Shareholders give Takeda’s £46bn Shire Plc (SHP) deal green light. Takeda chief Christophe Weber clinched Japan’s largest overseas takeover on Wednesday as shareholders approved the controversial $59 billion (£46 billion) swoop on UK drugmaker Shire. The Frenchman, a former rising star at GSK, said the debt-fuelled deal would create a “more competitive, agile, highly profitable, and therefore resilient company”. Around 12% of shareholders at a general meeting in Osaka voted against the proposal, which will make Takeda among the top 10 biggest drugmakers globally. Shire shareholders were also set to approve the deal at a vote today. The takeover has come under fire from some Takeda shareholders and relatives of Takeda’s founding family over the high debt levels.
Stagecoach Group (SGC) tries to hitch a ride out of American bus division. Stagecoach is looking to sell its north American buses business as it took an £85 million balance sheet hit on Wednesday due to bleaker growth prospects in the division. The buses and rail operator, which also owns about half of Virgin Trains in the UK, said it was in discussion about a potential sale of the unit, which operates across 30 states through the Coach USA and Coach Canada brands. The “strategic review” will examine a full or partial sale of the division, it said. Management took a non-cash impairment charge of £85.4 million based on future cashflow forecasts in America due to more intense competition there. The company, which has faced issues growing the Megabus brand in the US, was forced to revise long-term assumptions on growth rates after trading fell below its internal budget.
BT Group (BT.A) closes is on sale of historic central London HQ. BT is close to completing the sale of its historic central London HQ for around £220 million, the Evening Standard understands. The struggling telecoms firm appointed agents Cushman & Wakefield to handle the sale of the Newgate Street base next to St Paul’s Cathedral in the summer as part of plans to save £1.5 billion. The current headquarters stands on the site where Guglielmo Marconi made the first public transmission of wireless signals in 1896. The move will end BT’s association with the site stretching back more than a century. Market sources said the strong sale price — rumoured to be to a private Hong Kong buyer — reflected the scarcity of sizeable development sites in the City.
Ted Baker (TED) feels ‘hug-gate’ squeeze as brokers divide. The City was split over Ted Baker’s prospects on Wednesday after “hug-gate” caused the fashion brand’s value to fall by £198 million in three days. Analysts at HSBC downgraded the stock to Hold from Buy saying “uncertainty over leadership distracts from the core investment case” and there was “limited visibility as to when this will be resolved”. This means that instead of seven Buys and one Hold it now has six Buys and two Holds. No one yet rates it a Sell. Founder and chief executive Ray Kelvin has been accused of inappropriate behaviour to staff and there are fears he might have to step down. Ted Baker has commissioned an external investigation.

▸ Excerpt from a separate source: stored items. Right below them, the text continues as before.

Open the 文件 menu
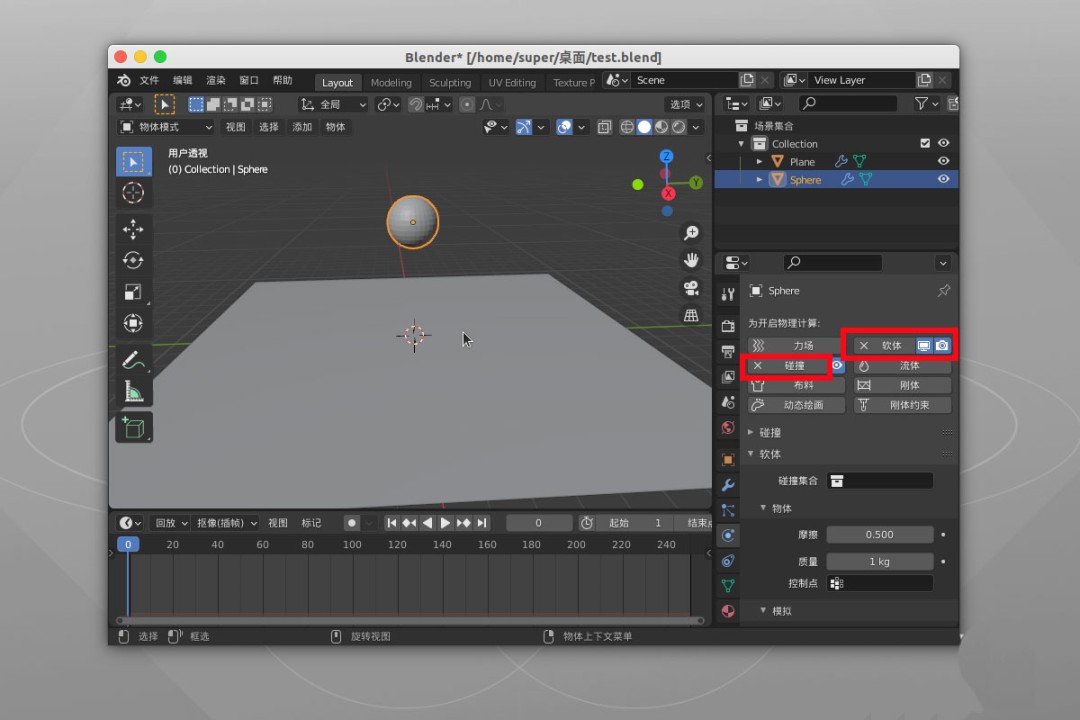The width and height of the screenshot is (1080, 720). (150, 80)
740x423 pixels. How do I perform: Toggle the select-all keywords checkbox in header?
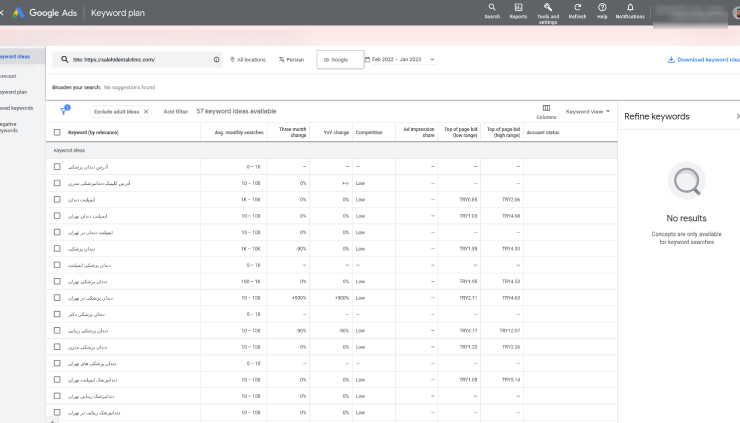click(x=57, y=132)
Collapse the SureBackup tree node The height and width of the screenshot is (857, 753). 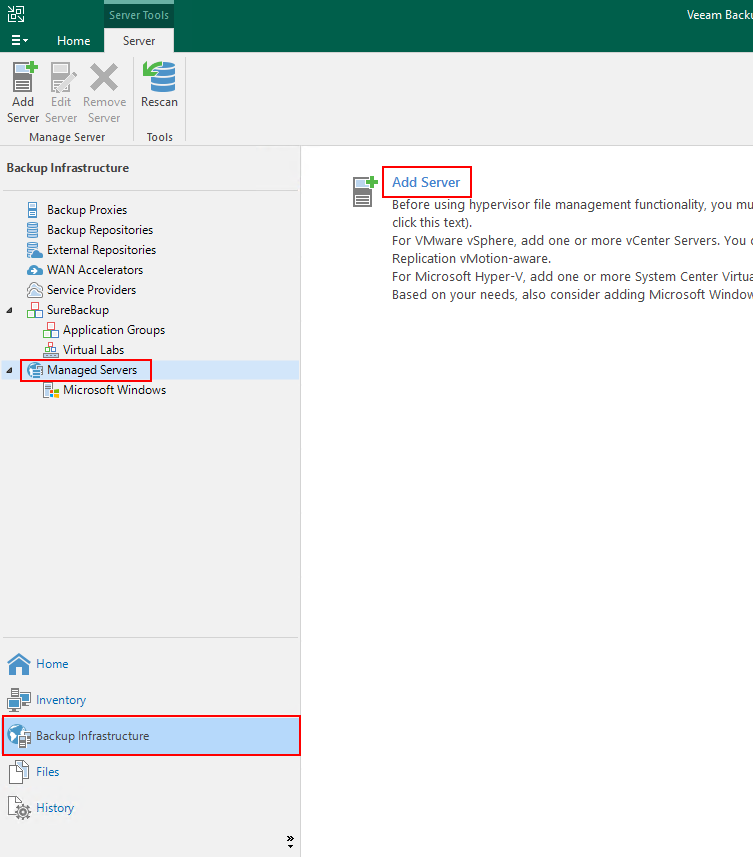click(10, 310)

Patisserie Holdings (CAKE) – The crisis-stricken cake chain has drafted in a little-known finance chief a month after its predecessor resigned as the firm nearly went bust. Nick Perrin, the ex-finance director at veterinary specialist CVS, will be interim CFO. The company found a £40 million black hole in its accounts in October. Perrin will “help strengthen the team”, the firm said. He doesn’t have a seat on the Board. Shares are still suspended.
Taptica International (DI) (TAP) has also updated on its situation after its shares tumbled yesterday. This is a long story this one but investors should know the ins and outs. Yesterday it was announced chief executive Hagai Tal was stepping down after he was found liable yesterday for certain statements made in relation to the sale of Plimus in 2011 to private equity, where he was chief executive and a shareholder. Plimus was separate to Taptica which he set-up in 2014. Taptica has appointed Rivi Bloch as interim chief executive and its shares rose 6p at 197p.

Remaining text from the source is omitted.